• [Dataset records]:

....

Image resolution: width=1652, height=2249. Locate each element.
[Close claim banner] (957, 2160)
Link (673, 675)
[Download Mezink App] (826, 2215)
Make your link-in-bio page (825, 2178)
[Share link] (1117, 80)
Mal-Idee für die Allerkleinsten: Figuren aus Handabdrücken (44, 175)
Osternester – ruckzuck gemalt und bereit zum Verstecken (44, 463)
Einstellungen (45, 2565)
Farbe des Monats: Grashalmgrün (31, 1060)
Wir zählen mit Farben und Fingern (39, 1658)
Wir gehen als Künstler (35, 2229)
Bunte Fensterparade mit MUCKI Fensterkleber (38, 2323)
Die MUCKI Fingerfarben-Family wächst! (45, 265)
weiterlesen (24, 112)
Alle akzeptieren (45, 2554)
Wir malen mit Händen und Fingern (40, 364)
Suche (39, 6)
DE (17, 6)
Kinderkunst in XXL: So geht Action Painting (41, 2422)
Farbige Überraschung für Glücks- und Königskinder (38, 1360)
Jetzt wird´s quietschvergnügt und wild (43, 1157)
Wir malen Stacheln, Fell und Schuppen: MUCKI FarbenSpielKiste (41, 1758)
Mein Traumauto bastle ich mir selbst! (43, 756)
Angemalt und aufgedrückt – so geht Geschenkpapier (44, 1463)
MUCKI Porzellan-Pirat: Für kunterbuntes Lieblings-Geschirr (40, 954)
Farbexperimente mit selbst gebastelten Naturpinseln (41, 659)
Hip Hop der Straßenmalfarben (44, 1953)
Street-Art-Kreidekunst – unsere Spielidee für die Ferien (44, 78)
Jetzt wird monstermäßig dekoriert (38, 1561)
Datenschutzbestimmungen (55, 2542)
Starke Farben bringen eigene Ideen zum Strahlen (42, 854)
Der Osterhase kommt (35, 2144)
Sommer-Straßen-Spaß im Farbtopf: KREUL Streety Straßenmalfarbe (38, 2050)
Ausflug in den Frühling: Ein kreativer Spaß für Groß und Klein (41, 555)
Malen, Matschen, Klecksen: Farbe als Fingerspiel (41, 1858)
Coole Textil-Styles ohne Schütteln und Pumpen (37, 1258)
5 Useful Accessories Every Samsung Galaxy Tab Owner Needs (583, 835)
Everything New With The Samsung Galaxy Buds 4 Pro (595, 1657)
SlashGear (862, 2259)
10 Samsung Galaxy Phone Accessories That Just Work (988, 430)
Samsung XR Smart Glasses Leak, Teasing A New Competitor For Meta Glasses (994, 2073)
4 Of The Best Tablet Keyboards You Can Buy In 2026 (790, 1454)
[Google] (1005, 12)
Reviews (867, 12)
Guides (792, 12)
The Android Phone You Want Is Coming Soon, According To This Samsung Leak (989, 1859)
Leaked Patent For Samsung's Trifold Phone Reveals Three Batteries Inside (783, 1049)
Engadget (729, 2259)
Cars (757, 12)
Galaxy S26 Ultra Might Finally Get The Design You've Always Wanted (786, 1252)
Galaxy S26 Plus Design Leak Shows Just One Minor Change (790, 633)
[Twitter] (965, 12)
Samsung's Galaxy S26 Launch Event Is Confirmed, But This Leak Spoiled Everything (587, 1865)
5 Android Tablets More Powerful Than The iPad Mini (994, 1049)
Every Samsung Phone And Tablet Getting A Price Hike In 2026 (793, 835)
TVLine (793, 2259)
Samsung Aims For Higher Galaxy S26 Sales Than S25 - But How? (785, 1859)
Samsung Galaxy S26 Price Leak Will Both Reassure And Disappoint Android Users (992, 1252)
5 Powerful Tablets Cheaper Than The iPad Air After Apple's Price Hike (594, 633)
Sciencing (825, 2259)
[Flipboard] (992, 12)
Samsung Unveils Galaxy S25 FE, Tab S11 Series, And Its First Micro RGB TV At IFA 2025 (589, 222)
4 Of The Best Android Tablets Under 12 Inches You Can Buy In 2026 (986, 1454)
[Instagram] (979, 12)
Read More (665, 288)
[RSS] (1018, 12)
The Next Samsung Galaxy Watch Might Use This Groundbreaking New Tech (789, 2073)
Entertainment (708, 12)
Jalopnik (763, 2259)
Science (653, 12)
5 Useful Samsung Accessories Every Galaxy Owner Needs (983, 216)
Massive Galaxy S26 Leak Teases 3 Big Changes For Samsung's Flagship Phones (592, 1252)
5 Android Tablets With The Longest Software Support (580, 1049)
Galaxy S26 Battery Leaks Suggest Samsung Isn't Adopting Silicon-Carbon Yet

....

• [EXERCISE BRIEF]: Starting at the line that has "SlashGear (862, 2259)" in the records above, restate word for word every line until the one that has "[Flipboard] (992, 12)", and include that one as well.

• [RESPONSE]:
SlashGear (862, 2259)
10 Samsung Galaxy Phone Accessories That Just Work (988, 430)
Samsung XR Smart Glasses Leak, Teasing A New Competitor For Meta Glasses (994, 2073)
4 Of The Best Tablet Keyboards You Can Buy In 2026 (790, 1454)
[Google] (1005, 12)
Reviews (867, 12)
Guides (792, 12)
The Android Phone You Want Is Coming Soon, According To This Samsung Leak (989, 1859)
Leaked Patent For Samsung's Trifold Phone Reveals Three Batteries Inside (783, 1049)
Engadget (729, 2259)
Cars (757, 12)
Galaxy S26 Ultra Might Finally Get The Design You've Always Wanted (786, 1252)
Galaxy S26 Plus Design Leak Shows Just One Minor Change (790, 633)
[Twitter] (965, 12)
Samsung's Galaxy S26 Launch Event Is Confirmed, But This Leak Spoiled Everything (587, 1865)
5 Android Tablets More Powerful Than The iPad Mini (994, 1049)
Every Samsung Phone And Tablet Getting A Price Hike In 2026 (793, 835)
TVLine (793, 2259)
Samsung Aims For Higher Galaxy S26 Sales Than S25 - But How? (785, 1859)
Samsung Galaxy S26 Price Leak Will Both Reassure And Disappoint Android Users (992, 1252)
5 Powerful Tablets Cheaper Than The iPad Air After Apple's Price Hike (594, 633)
Sciencing (825, 2259)
[Flipboard] (992, 12)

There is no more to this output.